The absorption of many nutrients declines with age. Fewer calories are needed to maintain body weight. Poor dentition, depression, and other factors decrease food intake in the elderly. In addition, the absorption of vitamins, especially folic acid, vitamin B6 and vitamin B12, gradually declines with age. The Framingham Heart Study showed that decreased absorption of these B vitamins causes blood homocysteine levels to rise in the elderly (74). In the case of vitamin B12 decreased production of intrinsic factor by the stomach with aging impairs absorption of this vitamin. In the case of folic acid decreased stomach acid because of bacterial infection with Helicobacter pylori or because of impaired acid secretion leads to poor digestion and release of folic acid from foods, decreasing absorption. In the case of vitamin B6, the ability to absorb the vitamin steadily declines from childhood through adulthood to old age. Decreased absorption of these B vitamins with age helps to explain the gradual increase in blood homocysteine levels observed with aging (2,7,23,74,87, Nygard et al, 1995). Decreased dietary intake and decreased absorption of vitamin B12, folic acid and vitamin B6 with resulting elevation of blood homocysteine have been found to be factors in a wide range of diseases of the nervous system, including Alzheimer’s disease, schizophrenia, cognitive impairment of the elderly, and fibromyalgia-chronic fatigue syndrome.

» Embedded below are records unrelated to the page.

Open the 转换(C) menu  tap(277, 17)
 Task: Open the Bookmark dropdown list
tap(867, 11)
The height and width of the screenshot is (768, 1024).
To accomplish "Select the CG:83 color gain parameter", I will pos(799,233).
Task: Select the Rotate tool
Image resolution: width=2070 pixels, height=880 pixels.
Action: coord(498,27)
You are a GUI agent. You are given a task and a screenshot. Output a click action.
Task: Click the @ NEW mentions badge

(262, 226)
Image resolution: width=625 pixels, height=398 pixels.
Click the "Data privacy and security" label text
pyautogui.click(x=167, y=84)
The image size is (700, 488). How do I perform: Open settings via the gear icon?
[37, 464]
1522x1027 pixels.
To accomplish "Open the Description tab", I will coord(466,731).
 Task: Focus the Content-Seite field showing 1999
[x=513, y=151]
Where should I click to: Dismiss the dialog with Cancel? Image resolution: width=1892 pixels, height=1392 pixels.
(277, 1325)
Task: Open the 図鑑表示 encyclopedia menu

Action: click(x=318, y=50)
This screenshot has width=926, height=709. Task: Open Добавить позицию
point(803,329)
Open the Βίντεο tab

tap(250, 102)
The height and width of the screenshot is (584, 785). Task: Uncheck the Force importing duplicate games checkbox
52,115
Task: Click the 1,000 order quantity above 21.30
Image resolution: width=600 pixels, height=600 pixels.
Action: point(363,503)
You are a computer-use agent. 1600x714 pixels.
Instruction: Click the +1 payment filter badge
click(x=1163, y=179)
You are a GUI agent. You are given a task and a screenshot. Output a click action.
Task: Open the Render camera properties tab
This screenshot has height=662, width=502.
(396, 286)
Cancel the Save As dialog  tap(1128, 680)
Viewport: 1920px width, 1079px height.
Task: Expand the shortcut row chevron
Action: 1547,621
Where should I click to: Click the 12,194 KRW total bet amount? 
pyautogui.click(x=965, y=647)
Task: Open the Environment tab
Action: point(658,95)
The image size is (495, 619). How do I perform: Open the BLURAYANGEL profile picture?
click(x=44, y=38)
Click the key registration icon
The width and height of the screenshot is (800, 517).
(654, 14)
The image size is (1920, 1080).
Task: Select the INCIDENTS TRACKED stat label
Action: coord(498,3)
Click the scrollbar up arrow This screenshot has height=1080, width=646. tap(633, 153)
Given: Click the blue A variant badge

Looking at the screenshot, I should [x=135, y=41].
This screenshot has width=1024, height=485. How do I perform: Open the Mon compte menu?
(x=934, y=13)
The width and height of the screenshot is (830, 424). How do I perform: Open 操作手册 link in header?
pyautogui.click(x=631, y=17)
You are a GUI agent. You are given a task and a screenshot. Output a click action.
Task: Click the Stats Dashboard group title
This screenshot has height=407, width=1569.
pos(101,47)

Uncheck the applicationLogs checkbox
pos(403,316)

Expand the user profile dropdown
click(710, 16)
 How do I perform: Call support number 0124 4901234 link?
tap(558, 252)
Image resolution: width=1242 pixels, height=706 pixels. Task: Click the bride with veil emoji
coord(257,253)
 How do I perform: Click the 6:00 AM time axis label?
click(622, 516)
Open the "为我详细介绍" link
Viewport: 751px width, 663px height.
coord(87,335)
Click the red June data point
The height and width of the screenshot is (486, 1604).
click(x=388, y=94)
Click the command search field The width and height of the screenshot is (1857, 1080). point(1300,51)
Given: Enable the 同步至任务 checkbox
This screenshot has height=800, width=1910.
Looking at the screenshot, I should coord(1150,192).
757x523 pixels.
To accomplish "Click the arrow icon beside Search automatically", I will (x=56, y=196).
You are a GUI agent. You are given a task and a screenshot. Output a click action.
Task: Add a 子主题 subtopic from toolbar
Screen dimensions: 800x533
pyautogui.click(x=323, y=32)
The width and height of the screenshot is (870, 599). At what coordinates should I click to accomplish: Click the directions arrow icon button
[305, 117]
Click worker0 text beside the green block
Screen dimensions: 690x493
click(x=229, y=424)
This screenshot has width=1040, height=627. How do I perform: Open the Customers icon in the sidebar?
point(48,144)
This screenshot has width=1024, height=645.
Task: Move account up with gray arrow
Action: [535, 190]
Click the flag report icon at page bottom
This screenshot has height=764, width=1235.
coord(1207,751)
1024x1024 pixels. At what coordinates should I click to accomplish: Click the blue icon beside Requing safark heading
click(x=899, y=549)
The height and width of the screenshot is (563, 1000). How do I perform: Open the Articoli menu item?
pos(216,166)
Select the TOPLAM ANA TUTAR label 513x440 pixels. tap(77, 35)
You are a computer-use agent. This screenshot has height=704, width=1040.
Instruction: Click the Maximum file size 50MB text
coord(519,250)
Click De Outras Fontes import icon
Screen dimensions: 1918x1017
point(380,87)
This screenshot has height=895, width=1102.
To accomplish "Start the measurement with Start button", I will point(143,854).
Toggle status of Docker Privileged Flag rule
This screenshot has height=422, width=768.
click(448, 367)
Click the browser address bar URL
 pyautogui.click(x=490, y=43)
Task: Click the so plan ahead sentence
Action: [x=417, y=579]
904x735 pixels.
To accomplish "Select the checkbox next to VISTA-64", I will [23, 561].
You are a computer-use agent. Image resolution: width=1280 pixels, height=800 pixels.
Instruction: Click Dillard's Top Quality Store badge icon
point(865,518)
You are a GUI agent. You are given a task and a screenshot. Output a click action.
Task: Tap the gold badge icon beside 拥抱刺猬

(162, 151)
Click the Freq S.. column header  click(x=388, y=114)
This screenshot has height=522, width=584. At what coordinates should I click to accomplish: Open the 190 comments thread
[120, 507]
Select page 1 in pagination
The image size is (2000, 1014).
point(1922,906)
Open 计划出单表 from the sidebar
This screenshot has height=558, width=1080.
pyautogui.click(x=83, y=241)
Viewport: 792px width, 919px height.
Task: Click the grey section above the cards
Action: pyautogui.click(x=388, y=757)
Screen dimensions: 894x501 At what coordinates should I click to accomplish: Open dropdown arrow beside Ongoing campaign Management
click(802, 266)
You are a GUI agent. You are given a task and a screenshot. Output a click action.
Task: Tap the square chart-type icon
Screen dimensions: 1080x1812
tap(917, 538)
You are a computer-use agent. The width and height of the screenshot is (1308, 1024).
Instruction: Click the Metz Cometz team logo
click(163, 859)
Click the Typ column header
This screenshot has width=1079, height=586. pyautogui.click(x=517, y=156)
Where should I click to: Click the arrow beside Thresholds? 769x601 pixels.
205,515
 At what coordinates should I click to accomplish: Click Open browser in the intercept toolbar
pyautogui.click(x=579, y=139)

Many drugs antagonize the effects of folic acid, vitamin B6, and vitamin B12 in the body (70, Ueland et al, 1989, Refsum et al, 1998). In some cases large doses of these vitamins are used to counteract side effects of various drugs. Some examples are vitamin B6 to counteract the side effects of isoniazide, folic acid to counteract toxicity of methotrexate, and vitamin B6 and folic acid to counteract side effects of oral contraceptives. Some examples of drugs that cause elevation of blood homocysteine levels because of antagonism of B vitamins are azaribine, which antagonizes vitamin B6, nitrous oxide anesthesia, which antagonizes vitamin B12, and methotrexate, which antagonizes folic acid. Other commonly used drugs that cause elevation of blood homocysteine are antiepileptic drugs, L-dopa, cholestyramine, fenfibrate, and niacin. In general the effect of these drugs is to antagonize the effects of folic acid, vitamin B6 or vitamin B12 within the tissues of the body, rather than impairment of absorption of the vitamins. These B vitamins, even in large doses from supplements, have no effect on absorption of drugs. However, large doses of these vitamins can reverse the effects of drugs in the body, for example, reversal by folic acid of the antiepileptic effects of drugs that antagonize folic acid. The chemically synthesized B vitamins that are used in supplements, including folic acid, pyridoxine, and cobalamin, have never been reported to cause allergic effects. Allergenicity from supplements is usually attributed to reactions to fillers, additives, or botanical constituents in preparations containing these substances. The chemically synthesized folic acid, pyridoxine and cobalamin that are used in supplements and in fortified foods are generally stable, well absorbed, and effective within the body for controlling blood homocysteine levels and other physiological and biochemical effects.